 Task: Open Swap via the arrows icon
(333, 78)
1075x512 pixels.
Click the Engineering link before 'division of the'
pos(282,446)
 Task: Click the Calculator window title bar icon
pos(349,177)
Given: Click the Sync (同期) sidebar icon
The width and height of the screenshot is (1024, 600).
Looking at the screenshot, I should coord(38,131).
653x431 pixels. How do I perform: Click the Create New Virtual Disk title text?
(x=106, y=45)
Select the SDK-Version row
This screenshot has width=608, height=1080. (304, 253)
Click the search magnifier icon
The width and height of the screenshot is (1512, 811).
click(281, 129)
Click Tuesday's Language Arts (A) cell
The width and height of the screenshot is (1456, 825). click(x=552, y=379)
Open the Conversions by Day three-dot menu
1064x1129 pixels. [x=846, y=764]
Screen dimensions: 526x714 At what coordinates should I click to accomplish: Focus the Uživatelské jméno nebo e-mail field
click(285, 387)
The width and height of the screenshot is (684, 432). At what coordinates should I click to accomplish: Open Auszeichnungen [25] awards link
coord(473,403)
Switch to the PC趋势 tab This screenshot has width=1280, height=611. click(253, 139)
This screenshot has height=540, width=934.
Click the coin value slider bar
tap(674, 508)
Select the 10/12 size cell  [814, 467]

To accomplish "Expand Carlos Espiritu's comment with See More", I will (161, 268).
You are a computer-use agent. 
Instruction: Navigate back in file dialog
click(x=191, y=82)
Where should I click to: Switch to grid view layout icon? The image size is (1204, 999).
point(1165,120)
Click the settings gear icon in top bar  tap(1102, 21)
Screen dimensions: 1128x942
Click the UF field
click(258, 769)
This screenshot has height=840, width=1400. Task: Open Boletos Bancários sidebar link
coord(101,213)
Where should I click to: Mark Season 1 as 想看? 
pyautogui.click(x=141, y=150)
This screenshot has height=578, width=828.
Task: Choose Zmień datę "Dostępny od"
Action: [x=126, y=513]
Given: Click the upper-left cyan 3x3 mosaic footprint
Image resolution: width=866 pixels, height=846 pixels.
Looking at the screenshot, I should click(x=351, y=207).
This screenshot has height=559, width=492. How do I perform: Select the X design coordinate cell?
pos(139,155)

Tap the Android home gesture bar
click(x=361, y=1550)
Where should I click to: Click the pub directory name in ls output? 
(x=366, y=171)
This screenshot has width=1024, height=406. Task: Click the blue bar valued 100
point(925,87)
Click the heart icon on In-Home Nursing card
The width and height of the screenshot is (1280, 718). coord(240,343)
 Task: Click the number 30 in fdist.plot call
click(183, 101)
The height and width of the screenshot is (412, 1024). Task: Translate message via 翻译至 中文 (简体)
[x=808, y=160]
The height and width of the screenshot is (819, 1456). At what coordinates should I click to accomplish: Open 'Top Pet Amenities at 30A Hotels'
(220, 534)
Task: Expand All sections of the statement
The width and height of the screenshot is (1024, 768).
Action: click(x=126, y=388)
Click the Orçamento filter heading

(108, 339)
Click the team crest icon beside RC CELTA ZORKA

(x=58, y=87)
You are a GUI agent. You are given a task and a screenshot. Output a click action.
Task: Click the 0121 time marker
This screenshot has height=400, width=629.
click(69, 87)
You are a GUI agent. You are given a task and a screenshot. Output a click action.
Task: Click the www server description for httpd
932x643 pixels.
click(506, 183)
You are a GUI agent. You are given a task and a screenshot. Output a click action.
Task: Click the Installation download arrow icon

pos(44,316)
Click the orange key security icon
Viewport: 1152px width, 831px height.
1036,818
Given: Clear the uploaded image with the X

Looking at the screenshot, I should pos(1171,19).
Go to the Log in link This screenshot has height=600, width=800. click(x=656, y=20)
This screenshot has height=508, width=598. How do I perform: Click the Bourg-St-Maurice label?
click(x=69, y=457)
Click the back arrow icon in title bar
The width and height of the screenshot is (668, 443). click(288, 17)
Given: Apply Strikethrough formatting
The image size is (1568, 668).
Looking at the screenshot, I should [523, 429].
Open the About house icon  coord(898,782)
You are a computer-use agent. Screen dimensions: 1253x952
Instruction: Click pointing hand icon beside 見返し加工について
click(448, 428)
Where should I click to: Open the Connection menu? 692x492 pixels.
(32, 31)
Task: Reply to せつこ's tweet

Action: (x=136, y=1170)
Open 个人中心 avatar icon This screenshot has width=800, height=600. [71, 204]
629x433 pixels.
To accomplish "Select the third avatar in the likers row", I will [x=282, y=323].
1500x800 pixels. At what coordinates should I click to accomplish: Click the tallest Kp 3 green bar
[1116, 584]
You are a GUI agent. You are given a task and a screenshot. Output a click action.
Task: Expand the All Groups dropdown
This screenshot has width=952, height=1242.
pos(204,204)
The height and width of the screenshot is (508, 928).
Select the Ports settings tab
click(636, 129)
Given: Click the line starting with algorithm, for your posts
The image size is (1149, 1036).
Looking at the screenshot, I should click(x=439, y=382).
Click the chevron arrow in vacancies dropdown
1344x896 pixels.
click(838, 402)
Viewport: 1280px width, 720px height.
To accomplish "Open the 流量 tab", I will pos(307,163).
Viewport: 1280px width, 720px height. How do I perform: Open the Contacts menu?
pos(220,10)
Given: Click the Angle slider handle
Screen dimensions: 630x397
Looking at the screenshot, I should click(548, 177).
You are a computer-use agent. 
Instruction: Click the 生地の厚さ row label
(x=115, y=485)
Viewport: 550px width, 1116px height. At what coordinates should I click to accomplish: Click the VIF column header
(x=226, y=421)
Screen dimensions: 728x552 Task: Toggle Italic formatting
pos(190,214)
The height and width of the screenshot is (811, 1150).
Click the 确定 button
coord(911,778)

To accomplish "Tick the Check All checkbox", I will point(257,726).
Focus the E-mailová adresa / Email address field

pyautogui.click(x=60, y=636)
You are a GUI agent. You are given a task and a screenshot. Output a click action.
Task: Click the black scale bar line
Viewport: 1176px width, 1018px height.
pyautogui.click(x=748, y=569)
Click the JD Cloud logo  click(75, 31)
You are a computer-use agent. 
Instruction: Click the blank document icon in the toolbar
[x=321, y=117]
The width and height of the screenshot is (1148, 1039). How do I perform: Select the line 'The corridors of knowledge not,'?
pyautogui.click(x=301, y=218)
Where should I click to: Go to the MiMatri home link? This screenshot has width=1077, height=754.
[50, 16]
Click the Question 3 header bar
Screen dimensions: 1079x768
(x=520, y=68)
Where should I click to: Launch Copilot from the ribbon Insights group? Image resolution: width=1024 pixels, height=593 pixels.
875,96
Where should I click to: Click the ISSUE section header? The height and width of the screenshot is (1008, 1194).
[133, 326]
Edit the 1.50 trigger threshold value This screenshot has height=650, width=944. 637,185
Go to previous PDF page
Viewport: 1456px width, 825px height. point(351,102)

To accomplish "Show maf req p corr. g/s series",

▬▬▬▬▬▬

■ Exercise instructions ■
Scan the listing above, and wherever a line holds the word "Expand", copy it.

■ Answer to the exercise ■
To accomplish "Expand Carlos Espiritu's comment with See More", I will (161, 268).
Task: Expand All sections of the statement
Task: Expand the All Groups dropdown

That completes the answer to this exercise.